• _AIM OF THE TASK_: Your job with the data below is to output exactly the lines from the one holding "Servicios (368, 44)" down to the one holding "Tekoälyseloste (329, 2493)", both included, and no others.

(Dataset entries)
------------------------------------

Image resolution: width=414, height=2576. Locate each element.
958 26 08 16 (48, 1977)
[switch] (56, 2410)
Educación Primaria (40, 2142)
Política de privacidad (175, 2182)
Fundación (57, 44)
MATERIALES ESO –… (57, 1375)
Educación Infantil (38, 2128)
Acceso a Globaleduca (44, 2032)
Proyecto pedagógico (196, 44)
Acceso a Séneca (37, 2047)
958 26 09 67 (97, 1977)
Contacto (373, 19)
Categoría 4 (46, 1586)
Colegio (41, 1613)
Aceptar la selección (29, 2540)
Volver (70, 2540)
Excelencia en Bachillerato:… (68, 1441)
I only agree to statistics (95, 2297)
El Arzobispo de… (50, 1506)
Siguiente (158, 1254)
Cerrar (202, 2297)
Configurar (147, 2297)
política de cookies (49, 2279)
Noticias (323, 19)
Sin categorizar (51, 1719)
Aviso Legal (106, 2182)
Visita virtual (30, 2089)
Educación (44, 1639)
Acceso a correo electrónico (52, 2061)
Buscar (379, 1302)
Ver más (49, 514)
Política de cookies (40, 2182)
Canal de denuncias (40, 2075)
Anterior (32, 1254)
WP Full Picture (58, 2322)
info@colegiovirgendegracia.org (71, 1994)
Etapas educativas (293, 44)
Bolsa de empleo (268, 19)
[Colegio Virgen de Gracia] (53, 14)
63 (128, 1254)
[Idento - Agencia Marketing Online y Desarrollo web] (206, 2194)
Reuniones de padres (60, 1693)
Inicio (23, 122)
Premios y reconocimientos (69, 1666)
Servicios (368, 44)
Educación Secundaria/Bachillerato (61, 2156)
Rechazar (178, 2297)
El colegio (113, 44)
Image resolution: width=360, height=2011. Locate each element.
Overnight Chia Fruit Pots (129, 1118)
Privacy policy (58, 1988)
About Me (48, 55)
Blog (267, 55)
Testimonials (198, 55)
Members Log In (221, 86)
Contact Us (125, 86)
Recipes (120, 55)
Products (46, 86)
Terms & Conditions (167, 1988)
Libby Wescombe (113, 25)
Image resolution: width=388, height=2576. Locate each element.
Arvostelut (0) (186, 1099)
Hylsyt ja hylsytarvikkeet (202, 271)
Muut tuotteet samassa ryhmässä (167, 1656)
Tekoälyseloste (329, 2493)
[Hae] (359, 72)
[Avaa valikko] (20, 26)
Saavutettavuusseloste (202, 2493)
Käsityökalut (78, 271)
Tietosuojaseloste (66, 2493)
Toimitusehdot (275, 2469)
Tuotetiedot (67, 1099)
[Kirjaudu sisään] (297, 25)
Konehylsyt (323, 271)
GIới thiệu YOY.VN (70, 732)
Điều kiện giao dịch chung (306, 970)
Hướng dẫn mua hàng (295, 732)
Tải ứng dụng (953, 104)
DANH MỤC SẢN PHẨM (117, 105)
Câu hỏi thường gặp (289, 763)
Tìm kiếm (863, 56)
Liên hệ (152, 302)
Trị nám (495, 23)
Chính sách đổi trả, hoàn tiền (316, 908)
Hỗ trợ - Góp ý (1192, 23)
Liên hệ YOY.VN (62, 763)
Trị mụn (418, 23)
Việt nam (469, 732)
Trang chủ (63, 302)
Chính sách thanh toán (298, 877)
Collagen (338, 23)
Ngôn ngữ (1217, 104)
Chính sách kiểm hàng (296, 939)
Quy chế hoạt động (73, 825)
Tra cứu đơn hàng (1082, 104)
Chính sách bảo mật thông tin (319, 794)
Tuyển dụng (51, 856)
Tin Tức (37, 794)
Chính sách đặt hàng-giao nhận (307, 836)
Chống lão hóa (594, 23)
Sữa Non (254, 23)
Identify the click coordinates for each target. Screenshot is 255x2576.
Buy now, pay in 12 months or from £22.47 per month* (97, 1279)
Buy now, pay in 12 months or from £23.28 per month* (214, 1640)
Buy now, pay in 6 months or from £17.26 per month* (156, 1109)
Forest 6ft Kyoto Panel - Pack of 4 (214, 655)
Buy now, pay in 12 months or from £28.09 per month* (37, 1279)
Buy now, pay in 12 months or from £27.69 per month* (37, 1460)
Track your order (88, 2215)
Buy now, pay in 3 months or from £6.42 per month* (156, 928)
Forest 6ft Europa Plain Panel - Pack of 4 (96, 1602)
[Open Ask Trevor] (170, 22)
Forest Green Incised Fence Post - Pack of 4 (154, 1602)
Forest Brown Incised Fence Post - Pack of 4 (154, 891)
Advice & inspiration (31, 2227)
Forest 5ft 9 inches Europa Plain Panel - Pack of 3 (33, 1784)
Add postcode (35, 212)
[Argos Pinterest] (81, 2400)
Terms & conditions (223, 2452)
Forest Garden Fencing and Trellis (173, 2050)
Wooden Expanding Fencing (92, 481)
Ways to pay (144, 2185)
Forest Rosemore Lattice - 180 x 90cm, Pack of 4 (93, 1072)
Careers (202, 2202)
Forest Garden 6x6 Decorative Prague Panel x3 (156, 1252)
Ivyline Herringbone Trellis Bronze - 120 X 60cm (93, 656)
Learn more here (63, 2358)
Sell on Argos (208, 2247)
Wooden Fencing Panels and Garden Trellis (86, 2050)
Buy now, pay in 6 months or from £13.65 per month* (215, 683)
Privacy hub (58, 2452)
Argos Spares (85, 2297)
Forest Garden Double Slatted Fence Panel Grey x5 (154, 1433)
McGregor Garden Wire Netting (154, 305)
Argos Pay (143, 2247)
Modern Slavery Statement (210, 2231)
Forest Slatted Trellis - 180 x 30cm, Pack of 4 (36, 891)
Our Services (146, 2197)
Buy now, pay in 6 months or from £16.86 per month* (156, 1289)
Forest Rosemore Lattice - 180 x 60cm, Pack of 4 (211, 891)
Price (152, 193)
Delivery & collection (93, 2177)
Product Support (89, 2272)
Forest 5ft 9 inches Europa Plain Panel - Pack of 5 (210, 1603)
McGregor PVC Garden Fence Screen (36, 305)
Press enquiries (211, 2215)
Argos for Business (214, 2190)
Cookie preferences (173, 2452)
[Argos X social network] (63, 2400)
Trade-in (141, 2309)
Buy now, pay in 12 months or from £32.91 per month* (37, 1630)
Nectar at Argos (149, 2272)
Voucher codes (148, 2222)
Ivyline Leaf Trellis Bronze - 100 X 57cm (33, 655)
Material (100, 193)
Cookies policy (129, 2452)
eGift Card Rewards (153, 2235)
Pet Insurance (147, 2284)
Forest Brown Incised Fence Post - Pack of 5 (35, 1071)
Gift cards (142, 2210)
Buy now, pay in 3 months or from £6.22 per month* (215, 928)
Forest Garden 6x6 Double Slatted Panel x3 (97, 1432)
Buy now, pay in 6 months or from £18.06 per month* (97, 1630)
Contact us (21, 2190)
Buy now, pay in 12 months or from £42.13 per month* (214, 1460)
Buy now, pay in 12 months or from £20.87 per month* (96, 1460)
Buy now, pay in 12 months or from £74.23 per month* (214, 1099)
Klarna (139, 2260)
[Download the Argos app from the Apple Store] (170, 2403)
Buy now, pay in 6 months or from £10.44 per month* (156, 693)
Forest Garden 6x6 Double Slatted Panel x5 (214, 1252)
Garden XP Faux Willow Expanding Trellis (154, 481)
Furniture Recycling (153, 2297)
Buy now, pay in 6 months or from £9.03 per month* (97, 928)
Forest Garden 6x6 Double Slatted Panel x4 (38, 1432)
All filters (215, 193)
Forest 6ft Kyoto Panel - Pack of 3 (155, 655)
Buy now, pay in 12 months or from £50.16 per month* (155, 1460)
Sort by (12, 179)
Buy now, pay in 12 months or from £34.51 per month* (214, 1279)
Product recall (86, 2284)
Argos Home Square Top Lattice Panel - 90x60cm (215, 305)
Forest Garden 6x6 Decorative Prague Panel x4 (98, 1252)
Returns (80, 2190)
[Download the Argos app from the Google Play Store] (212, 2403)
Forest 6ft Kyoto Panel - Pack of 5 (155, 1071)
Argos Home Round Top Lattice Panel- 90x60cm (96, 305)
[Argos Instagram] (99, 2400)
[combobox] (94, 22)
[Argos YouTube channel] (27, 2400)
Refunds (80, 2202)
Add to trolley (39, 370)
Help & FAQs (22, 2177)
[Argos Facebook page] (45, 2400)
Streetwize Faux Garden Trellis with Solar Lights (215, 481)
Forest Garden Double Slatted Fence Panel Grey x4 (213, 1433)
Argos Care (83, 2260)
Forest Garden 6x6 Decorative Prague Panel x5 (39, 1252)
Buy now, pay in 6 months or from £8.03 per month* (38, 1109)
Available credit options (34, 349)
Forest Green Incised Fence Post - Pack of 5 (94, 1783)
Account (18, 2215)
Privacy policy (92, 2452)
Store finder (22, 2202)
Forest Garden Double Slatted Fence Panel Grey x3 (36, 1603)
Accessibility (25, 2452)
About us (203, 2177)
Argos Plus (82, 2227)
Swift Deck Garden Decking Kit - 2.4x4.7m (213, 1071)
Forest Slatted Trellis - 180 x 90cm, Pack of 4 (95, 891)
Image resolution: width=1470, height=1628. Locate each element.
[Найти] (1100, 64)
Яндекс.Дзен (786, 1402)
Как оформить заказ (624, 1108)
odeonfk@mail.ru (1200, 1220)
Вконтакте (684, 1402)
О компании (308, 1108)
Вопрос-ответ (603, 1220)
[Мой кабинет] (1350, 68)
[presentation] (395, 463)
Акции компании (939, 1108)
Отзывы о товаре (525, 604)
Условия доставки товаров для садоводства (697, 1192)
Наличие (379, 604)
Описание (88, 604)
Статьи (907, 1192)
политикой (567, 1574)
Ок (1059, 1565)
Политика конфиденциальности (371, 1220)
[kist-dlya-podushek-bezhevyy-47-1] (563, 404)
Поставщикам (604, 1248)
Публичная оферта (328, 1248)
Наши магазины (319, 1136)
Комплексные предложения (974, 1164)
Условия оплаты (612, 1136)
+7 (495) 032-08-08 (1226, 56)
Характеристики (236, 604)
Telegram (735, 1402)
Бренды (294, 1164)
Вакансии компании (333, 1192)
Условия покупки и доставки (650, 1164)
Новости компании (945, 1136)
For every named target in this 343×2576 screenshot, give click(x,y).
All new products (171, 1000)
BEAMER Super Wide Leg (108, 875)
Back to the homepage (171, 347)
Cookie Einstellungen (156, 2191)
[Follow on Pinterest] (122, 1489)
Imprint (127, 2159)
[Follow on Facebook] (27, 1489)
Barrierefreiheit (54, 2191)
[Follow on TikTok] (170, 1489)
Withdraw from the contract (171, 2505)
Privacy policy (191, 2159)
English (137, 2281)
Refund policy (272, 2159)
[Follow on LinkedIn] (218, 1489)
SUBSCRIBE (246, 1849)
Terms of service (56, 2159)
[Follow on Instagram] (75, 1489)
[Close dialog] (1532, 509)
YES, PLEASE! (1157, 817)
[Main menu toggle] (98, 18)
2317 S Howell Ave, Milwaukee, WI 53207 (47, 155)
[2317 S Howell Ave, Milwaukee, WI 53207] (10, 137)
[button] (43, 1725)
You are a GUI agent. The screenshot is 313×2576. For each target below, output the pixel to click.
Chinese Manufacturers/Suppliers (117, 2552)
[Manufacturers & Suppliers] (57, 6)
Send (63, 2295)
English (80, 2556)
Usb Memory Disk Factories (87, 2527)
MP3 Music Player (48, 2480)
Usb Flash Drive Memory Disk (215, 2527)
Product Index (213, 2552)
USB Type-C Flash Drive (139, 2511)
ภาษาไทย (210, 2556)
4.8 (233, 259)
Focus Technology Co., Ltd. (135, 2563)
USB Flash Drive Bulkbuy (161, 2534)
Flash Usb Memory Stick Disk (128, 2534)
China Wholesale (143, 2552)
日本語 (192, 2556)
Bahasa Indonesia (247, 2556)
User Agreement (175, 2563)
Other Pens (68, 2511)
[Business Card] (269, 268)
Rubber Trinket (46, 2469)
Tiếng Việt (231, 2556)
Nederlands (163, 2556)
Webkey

------------------------------------

• _THE ANSWER_:
Servicios (368, 44)
Educación Secundaria/Bachillerato (61, 2156)
Rechazar (178, 2297)
El colegio (113, 44)
Image resolution: width=360, height=2011. Locate each element.
Overnight Chia Fruit Pots (129, 1118)
Privacy policy (58, 1988)
About Me (48, 55)
Blog (267, 55)
Testimonials (198, 55)
Members Log In (221, 86)
Contact Us (125, 86)
Recipes (120, 55)
Products (46, 86)
Terms & Conditions (167, 1988)
Libby Wescombe (113, 25)
Image resolution: width=388, height=2576. Locate each element.
Arvostelut (0) (186, 1099)
Hylsyt ja hylsytarvikkeet (202, 271)
Muut tuotteet samassa ryhmässä (167, 1656)
Tekoälyseloste (329, 2493)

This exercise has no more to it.